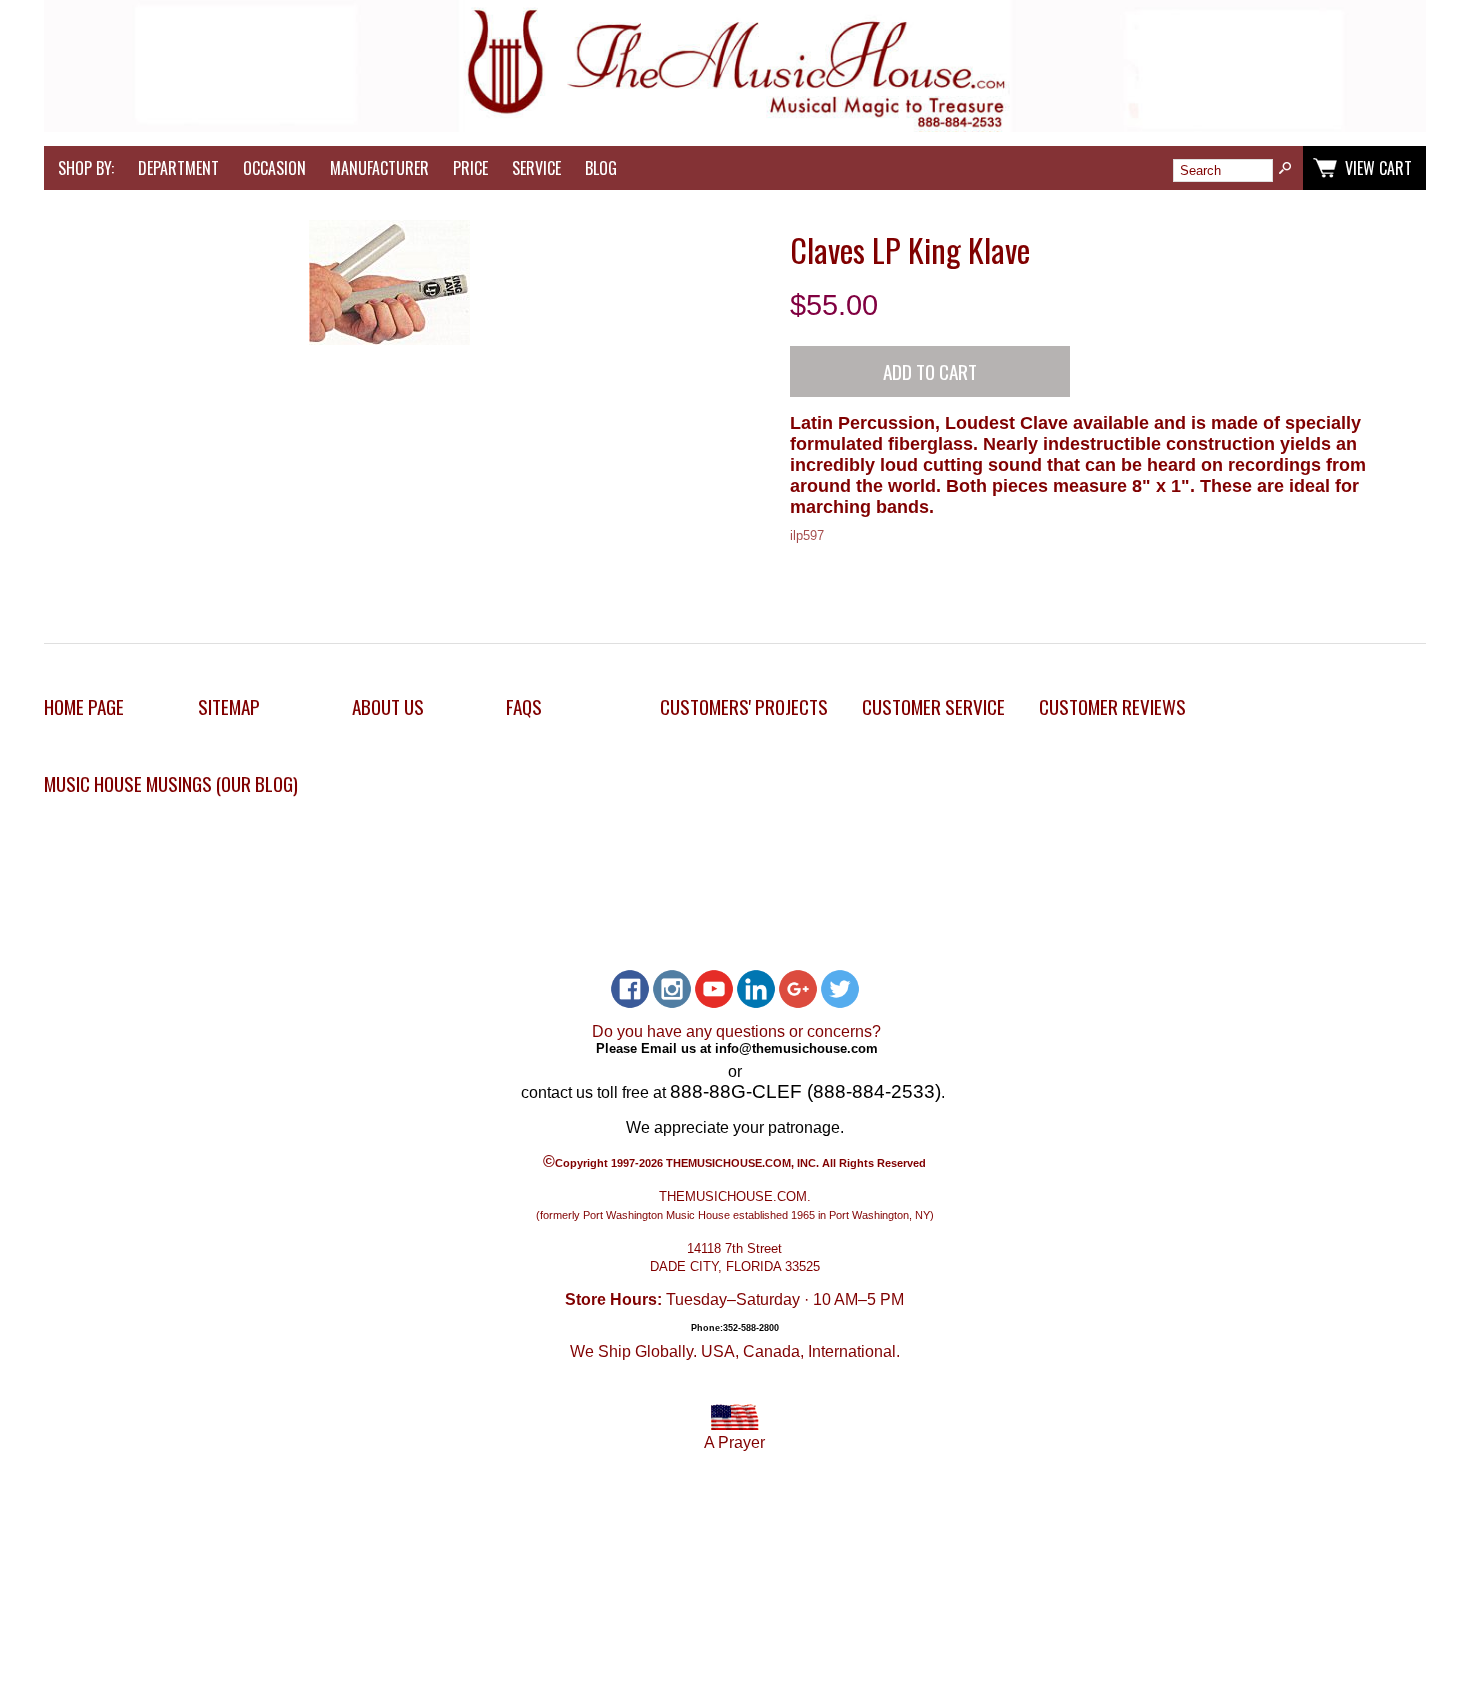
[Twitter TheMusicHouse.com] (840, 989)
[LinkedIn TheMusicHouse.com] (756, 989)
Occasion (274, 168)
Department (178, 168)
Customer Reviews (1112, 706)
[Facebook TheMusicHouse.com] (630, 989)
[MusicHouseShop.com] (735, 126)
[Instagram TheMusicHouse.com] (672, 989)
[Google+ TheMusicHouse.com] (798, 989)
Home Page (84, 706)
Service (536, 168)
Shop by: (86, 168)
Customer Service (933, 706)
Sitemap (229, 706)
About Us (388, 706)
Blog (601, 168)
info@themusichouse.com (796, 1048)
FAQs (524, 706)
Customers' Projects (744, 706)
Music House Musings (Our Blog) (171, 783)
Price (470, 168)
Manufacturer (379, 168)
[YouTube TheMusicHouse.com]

....

REQUIREMENT: Once the line containing "[MusicHouseShop.com] (735, 126)" is found, please retype it and every remaining line of the listing above, exactly, with nothing else.

ANSWER BOX:
[MusicHouseShop.com] (735, 126)
[Instagram TheMusicHouse.com] (672, 989)
[Google+ TheMusicHouse.com] (798, 989)
Home Page (84, 706)
Service (536, 168)
Shop by: (86, 168)
Customer Service (933, 706)
Sitemap (229, 706)
About Us (388, 706)
Blog (601, 168)
info@themusichouse.com (796, 1048)
FAQs (524, 706)
Customers' Projects (744, 706)
Music House Musings (Our Blog) (171, 783)
Price (470, 168)
Manufacturer (379, 168)
[YouTube TheMusicHouse.com]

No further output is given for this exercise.